The reveal of Waldo Lydecker as Diane’s killer is perhaps unsurprising to an audience familiar with the language of film noir, particularly in a modern media landscape in which the tropes of the genre have been parodied and paid homage to countless times. The barely coded homosexuality of Lydecker, coupled with contemporary views of queerness as perversion, lend a troubling and indirectly sexual element to his obsession with Laura. His infatuation with her is explicitly presented as wrong, but Lydecker wants to own Laura rather than sleep with her. He goes out with a classic trope of the genre, an ‘if I can’t have you, no one can!’ stickup, before being gunned down by McPherson’s sergeant.
Lydecker’s final words – “Goodbye, Laura. Goodbye, my love” – are not the heart-rending farewell of a lover. They speak to his obsession with her until the very end, and reinforce the fact that the narrative is centred around Laura, whilst simultaneously not deeply concerning her. We see little of how she feels about the chaos and death unfolding around her, and, much like Carpenter, her inner life is of little concern to us; likewise, we wish to know more about Laura as McPherson does, and see her at her best in a manner reflecting Lydecker. The drama has unfolded independently of Laura’s actions – indeed, she was away in the country for much of the present day events, portrayed only through flashback.

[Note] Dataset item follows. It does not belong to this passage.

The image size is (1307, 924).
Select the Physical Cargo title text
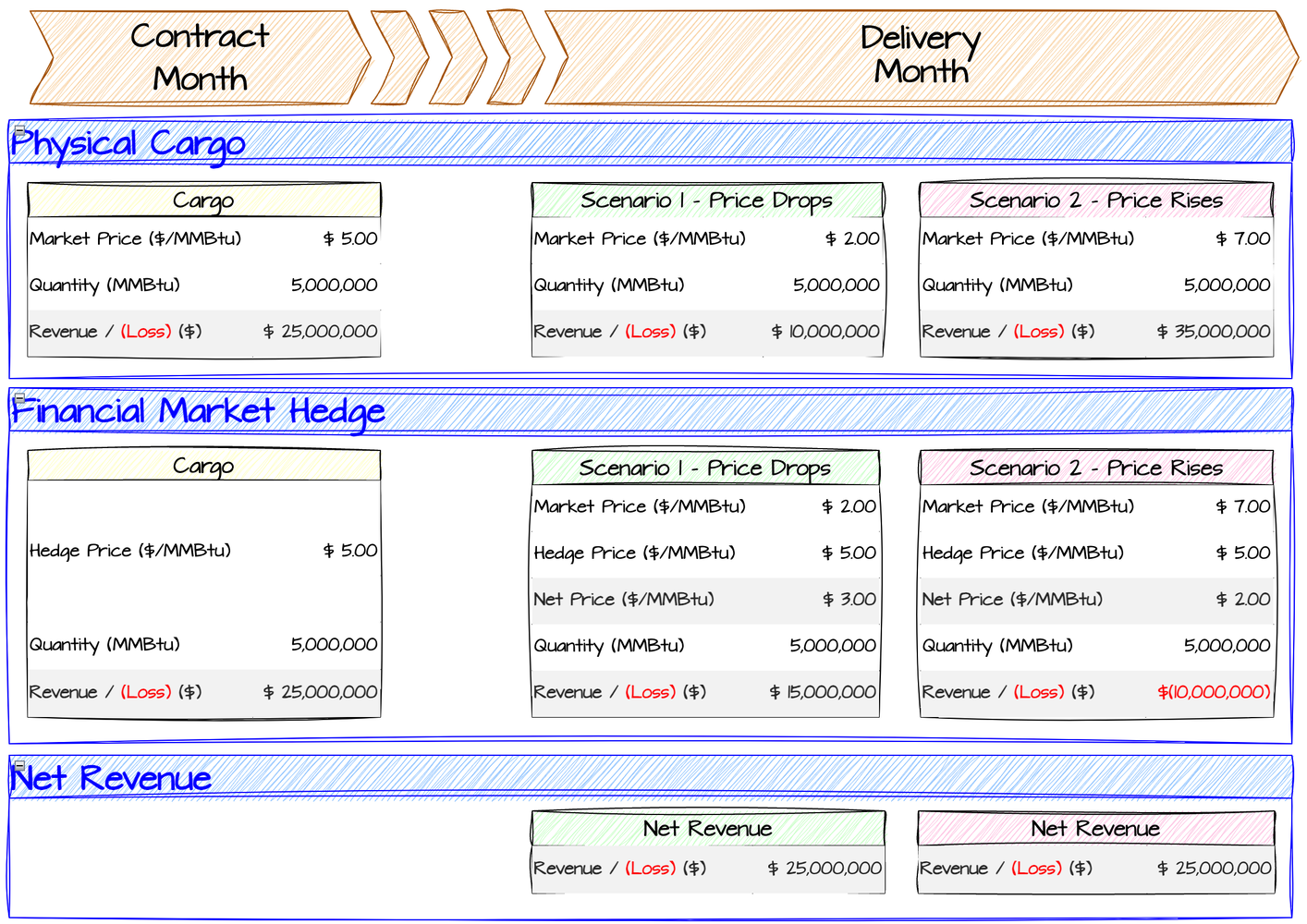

She is as much an innocent victim of circumstance as Diane Redfern, who Lydecker shot in the mistaken belief she was Laura. Even though Diane’s murder is solved, we are left unsure what it is about Laura that makes the men in her life behave the way they do, and how she deals with the aftermath of Lydecker’s attempt to kill her, as well as McPherson’s obsession with her.
Laura was released on October 11, 1944, and was a success with both critics and audiences alike. It was soon considered to be a classic of the film noir genre, with a great deal of praise for Gene Tierney’s performance. Vera Caspary wrote in her autobiography, The Secrets of Grown-Ups (1979):
“Who would have thought that a film which for all its elegance, was not expensive, whose stars were not then considered important, would become a box office smash and a Hollywood legend?”
Modern viewers are equally as entranced by Laura as contemporary audiences were when the film was first released; in many ways she is a blank canvas onto which the men around her can project their fantasies and expectations, and the audience along with them. But who is she really, freed from the expectation of others? Preminger left this unsaid, and so the mystery remains.